JOB ITEM |
Arrange all the rows below as a numbered list, leaving out any blank lines.

AVAILABLE DATA |

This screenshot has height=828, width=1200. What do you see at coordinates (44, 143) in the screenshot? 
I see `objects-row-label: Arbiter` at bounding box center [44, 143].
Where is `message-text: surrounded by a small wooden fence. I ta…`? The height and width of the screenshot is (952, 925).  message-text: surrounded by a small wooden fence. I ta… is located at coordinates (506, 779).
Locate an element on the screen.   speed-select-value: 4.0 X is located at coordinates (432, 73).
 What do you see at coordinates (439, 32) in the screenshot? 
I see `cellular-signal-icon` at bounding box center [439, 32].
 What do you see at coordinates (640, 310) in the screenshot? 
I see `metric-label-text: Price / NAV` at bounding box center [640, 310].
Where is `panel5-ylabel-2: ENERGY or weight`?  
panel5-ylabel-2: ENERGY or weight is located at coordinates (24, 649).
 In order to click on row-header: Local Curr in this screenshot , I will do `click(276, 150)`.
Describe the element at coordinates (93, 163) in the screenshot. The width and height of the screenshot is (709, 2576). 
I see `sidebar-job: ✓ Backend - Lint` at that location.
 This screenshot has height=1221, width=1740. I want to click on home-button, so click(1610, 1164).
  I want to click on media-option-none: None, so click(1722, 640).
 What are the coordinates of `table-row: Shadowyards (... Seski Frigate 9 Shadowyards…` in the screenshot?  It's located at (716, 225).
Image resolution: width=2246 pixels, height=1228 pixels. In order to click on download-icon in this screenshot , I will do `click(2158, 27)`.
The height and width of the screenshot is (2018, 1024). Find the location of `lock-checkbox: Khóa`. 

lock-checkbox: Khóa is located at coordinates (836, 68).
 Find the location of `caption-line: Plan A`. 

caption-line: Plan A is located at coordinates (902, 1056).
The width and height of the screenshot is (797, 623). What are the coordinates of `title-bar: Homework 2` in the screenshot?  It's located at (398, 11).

SOLUTION TO THE EXERCISE |
1. This screenshot has height=828, width=1200. What do you see at coordinates (44, 143) in the screenshot? 
2. I see `objects-row-label: Arbiter` at bounding box center [44, 143].
3. Where is `message-text: surrounded by a small wooden fence. I ta…`? The height and width of the screenshot is (952, 925).  message-text: surrounded by a small wooden fence. I ta… is located at coordinates (506, 779).
4. Locate an element on the screen.   speed-select-value: 4.0 X is located at coordinates (432, 73).
5.  What do you see at coordinates (439, 32) in the screenshot? 
6. I see `cellular-signal-icon` at bounding box center [439, 32].
7.  What do you see at coordinates (640, 310) in the screenshot? 
8. I see `metric-label-text: Price / NAV` at bounding box center [640, 310].
9. Where is `panel5-ylabel-2: ENERGY or weight`?  
10. panel5-ylabel-2: ENERGY or weight is located at coordinates (24, 649).
11.  In order to click on row-header: Local Curr in this screenshot , I will do `click(276, 150)`.
12. Describe the element at coordinates (93, 163) in the screenshot. The width and height of the screenshot is (709, 2576). 
13. I see `sidebar-job: ✓ Backend - Lint` at that location.
14.  This screenshot has height=1221, width=1740. I want to click on home-button, so click(1610, 1164).
15.   I want to click on media-option-none: None, so click(1722, 640).
16.  What are the coordinates of `table-row: Shadowyards (... Seski Frigate 9 Shadowyards…` in the screenshot?  It's located at (716, 225).
17. Image resolution: width=2246 pixels, height=1228 pixels. In order to click on download-icon in this screenshot , I will do `click(2158, 27)`.
18. The height and width of the screenshot is (2018, 1024). Find the location of `lock-checkbox: Khóa`. 
19. lock-checkbox: Khóa is located at coordinates (836, 68).
20.  Find the location of `caption-line: Plan A`. 
21. caption-line: Plan A is located at coordinates (902, 1056).
22. The width and height of the screenshot is (797, 623). What are the coordinates of `title-bar: Homework 2` in the screenshot?  It's located at (398, 11).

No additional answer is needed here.